Testo di riferimento
--------------------

A Zanica, gli stimmi miracolosi di Gabriele Belletti


I fiori sono enormi, molto più grandi di come si possa immaginare, e Gabriele - che quei fiori li ha fatti nascere - aiuta il sole a irradiarli con la soddisfazione dei suoi occhi.

A Zanica, dove la pianura bergamasca si abbassa e la terra si fa sabbiosa per l'influenza del Serio, tra una pista dove atterrano e decollano di continuo aerei per voli a buon mercato e uno shopping center da 200 negozi con una multisala e una fiumana impazzita di gente, sta avvenendo un miracolo che affonda le sue radici nel mito, antico come l'eternità ma dalla vita fugace: la fioritura dello zafferano.

Lo Zafferano del Portichetto - questo è il nome che Gabriele Belletti ha scelto per la sua creatura - è qualcosa di più del classico sogno divenuto realtà, e nello stesso tempo qualcosa di più semplice: è la scelta di un ragazzo che, nel bel mezzo dei suoi studi superiori di agraria, ad appena quindici anni, decide di rimboccarsi le maniche e mettere tutti i suoi sforzi in un rettangolo di terreno per centinaia di ore di lavoro e cura, pur di far nascere uno zafferano purissimo e di qualità superiore.

--------------------

Record tratti da un dataset
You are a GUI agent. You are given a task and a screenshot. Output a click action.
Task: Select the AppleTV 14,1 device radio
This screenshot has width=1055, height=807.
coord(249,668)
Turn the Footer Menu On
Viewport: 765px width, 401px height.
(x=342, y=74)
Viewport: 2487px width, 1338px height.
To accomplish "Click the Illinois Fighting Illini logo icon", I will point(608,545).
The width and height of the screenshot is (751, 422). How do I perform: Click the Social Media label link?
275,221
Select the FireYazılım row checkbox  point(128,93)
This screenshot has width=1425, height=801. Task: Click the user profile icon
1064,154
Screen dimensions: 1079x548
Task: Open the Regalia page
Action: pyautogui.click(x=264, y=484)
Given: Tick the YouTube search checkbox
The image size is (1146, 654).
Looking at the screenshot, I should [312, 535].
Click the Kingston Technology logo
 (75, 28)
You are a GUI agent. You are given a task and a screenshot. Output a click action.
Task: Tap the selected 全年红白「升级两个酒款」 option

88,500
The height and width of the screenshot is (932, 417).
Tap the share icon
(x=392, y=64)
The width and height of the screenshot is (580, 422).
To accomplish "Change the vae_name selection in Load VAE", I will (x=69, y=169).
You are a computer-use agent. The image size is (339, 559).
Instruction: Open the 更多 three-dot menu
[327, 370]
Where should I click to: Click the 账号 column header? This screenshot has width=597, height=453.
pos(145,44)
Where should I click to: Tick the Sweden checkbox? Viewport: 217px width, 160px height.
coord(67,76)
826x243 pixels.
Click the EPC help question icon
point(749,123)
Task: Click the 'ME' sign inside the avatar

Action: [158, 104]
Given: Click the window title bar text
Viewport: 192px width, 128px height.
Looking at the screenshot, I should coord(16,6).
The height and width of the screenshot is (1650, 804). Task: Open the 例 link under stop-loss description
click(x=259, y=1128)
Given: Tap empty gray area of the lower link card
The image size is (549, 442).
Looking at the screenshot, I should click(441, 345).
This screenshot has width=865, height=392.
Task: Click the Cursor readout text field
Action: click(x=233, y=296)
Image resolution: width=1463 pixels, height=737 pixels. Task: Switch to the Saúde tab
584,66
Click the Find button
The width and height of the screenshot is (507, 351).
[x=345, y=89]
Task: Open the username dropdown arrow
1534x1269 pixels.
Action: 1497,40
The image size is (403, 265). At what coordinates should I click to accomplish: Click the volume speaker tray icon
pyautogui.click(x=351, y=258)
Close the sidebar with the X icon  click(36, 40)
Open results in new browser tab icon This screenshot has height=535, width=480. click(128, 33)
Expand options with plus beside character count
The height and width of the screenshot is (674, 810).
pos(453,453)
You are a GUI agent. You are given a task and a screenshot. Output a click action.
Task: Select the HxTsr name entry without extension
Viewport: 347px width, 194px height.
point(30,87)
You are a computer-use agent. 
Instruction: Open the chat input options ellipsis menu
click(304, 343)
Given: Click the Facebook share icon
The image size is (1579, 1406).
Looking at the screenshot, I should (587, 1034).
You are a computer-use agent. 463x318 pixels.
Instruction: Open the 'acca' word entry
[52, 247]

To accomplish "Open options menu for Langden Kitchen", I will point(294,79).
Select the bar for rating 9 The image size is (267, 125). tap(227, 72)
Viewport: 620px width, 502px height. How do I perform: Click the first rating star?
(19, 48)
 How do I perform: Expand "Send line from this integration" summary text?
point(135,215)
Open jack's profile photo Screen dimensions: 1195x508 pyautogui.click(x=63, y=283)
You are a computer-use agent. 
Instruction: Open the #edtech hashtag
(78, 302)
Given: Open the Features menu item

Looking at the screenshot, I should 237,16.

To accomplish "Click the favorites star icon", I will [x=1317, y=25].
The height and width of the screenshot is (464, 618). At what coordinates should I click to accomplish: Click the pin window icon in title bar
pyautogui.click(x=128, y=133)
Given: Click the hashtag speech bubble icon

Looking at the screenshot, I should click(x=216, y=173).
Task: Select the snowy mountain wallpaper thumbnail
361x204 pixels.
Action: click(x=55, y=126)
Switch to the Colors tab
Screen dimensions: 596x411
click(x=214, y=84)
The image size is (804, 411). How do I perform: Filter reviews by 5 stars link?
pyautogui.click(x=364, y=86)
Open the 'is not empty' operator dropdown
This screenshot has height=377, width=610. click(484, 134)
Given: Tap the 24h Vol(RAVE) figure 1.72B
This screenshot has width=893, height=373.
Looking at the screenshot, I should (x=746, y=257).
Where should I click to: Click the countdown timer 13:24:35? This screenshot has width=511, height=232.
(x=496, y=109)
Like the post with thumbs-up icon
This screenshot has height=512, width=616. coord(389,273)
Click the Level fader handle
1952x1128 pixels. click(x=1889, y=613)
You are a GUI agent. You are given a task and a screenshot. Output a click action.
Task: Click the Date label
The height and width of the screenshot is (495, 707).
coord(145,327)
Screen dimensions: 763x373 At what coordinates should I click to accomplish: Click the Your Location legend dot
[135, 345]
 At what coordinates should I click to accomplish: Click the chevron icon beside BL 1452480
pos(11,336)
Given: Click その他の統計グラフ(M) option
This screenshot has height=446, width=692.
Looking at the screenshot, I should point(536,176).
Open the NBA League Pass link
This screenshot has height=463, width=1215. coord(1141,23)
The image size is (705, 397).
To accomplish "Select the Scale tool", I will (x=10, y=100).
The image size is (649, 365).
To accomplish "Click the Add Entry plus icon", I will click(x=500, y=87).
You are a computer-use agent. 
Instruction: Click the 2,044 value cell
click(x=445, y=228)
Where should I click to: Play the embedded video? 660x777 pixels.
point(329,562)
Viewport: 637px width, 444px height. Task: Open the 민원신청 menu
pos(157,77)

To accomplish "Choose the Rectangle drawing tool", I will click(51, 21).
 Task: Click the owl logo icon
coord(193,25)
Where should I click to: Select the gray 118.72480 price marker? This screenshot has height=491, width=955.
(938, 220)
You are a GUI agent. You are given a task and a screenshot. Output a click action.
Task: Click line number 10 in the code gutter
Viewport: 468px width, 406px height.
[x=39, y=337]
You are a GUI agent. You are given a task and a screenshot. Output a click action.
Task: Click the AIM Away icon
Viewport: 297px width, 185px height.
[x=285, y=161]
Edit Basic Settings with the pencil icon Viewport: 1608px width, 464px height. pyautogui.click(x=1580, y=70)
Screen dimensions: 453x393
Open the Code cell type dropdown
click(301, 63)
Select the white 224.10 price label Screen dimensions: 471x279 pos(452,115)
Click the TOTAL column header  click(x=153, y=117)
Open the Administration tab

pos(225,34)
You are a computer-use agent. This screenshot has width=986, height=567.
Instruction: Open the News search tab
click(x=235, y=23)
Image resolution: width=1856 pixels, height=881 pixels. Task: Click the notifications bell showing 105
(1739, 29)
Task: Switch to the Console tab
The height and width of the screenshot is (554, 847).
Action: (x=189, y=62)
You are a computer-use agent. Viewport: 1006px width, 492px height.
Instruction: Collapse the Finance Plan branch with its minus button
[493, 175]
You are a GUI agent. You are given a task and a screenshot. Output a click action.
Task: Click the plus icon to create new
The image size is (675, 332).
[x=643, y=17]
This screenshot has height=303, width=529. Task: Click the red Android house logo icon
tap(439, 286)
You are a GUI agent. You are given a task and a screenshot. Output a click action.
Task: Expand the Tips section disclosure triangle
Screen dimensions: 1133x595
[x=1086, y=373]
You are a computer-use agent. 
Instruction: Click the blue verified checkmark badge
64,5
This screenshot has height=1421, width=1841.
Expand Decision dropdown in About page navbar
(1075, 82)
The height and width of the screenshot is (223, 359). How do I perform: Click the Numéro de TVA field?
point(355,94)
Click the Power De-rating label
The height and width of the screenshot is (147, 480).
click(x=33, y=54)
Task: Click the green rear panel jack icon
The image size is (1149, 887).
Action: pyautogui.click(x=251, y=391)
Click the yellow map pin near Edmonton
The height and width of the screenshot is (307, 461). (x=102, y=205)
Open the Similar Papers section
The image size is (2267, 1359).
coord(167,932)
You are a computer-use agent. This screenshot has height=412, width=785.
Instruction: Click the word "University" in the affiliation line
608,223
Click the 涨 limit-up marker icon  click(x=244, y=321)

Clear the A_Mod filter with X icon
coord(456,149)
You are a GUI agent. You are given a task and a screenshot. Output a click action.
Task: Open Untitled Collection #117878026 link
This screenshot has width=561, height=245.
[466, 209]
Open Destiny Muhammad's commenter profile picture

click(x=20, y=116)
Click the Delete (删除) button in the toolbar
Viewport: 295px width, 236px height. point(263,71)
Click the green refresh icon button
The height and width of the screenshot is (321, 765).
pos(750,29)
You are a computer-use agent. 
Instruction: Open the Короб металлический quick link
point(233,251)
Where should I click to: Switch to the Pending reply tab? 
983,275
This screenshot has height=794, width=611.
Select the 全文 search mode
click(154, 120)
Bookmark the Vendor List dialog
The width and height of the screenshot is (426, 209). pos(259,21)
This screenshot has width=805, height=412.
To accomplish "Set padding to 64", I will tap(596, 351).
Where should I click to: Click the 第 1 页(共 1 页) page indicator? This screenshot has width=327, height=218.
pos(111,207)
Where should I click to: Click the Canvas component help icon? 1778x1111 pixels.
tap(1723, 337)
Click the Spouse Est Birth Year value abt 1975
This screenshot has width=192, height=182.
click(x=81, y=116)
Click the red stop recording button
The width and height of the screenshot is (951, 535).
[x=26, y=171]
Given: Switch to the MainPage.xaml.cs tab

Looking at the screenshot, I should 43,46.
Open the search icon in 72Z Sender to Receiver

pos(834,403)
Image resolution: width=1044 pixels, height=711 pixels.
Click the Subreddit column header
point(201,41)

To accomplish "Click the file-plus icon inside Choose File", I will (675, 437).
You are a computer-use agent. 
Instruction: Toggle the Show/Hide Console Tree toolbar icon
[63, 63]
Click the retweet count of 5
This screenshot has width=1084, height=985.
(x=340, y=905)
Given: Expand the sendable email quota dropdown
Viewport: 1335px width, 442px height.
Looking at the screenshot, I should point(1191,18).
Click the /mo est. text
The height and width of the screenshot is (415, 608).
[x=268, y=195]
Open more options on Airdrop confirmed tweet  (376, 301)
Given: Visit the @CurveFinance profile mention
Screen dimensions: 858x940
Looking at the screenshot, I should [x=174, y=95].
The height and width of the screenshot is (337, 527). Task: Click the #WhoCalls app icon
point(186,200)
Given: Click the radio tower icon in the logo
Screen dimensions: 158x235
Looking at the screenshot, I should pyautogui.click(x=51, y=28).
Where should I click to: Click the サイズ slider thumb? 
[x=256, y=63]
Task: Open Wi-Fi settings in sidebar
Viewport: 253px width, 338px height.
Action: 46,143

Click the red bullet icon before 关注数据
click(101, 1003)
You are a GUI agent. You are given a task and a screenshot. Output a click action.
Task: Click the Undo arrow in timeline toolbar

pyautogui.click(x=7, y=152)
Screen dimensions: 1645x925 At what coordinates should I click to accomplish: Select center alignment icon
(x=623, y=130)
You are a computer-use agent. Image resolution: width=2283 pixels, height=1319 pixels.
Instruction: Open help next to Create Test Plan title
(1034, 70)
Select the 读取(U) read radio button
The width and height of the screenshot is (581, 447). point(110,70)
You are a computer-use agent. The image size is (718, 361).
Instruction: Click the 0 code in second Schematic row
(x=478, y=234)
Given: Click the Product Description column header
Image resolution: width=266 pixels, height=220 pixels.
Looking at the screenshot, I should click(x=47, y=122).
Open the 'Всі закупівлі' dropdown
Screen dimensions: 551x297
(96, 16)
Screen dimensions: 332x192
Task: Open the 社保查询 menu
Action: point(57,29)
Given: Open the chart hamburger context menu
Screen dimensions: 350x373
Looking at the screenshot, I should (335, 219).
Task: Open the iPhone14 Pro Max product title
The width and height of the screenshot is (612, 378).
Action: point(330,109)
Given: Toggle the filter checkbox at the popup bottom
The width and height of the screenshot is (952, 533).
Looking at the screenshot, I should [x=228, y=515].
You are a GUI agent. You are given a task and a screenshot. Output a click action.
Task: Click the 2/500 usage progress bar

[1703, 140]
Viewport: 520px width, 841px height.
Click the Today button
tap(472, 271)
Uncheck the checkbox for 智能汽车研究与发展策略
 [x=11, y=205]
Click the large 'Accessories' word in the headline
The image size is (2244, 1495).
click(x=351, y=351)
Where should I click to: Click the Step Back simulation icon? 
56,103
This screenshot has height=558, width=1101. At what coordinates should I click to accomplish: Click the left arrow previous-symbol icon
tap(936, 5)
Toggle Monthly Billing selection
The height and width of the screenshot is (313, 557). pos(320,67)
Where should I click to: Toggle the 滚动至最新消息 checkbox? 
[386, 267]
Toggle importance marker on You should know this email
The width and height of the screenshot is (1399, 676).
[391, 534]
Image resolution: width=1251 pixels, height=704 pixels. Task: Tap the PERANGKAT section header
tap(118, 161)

--------------------

Esercizi proposti
• a. Nel testo sullo zafferano di Zanica, quale nome ha dato Gabriele Belletti alla sua creatura?
• b. Prosegui il testo sullo zafferano di Zanica a partire dall'ultima frase riportata.

Risposte agli esercizi
• a. Lo Zafferano del Portichetto.

• b.
Mi ha chiamato in fretta, Gabriele, per darmi il privilegio di assistere allo splendore dei fiori aperti, prima di raccoglierli da lì a poche ore, nell'alba successiva, pronti a regalare tre stimmi ciascuno per andare a deliziare il palato di quei fortunati che se lo procureranno, e tra questi la buona sorte ha inserito anche me.

La luce in fase calante è quella di un autunno ancora trattenuto da scampoli intensi d'estate, così l'oro del sole sembra annunciare l'altro oro, quello che nascerà dai pistilli dei fiori distesi qui davanti.

Per un attimo la mente fugge da questo angolo di terra umile, abbastanza lontano e nascosto dalle brutture della crescita fatte di capannoni e centri commerciali, e si figura il momento in cui si arriva alle casse dei supermercati, e all'improvviso sembrano uscire allo scoperto quelle buste piatte gialle di zafferano in polvere pronto all'uso.

La distanza tra i due luoghi, il passaggio da questi solchi di terra alle corsie del supermercato è immenso, e spesso inconcludente, visto che quasi sempre in quelle buste piatte di zafferano autentico ce n'è ben poco, adulterato da altre polveri di natura o solo di colore simile, come il cartamo o la curcuma.

E pensare che nell'Inghilterra del XV secolo chi smerciava zafferano falso veniva come minimo imprigionato se non addirittura bruciato sul rogo, perché per la florida economia mercantile inglese lo zafferano  - che aveva già spinto gli inglesi a ribattezzare la città di Walden in Saffron per il suo pregio - era come un'ulteriore moneta di scambio da tirar fuori per vincere qualsiasi trattativa.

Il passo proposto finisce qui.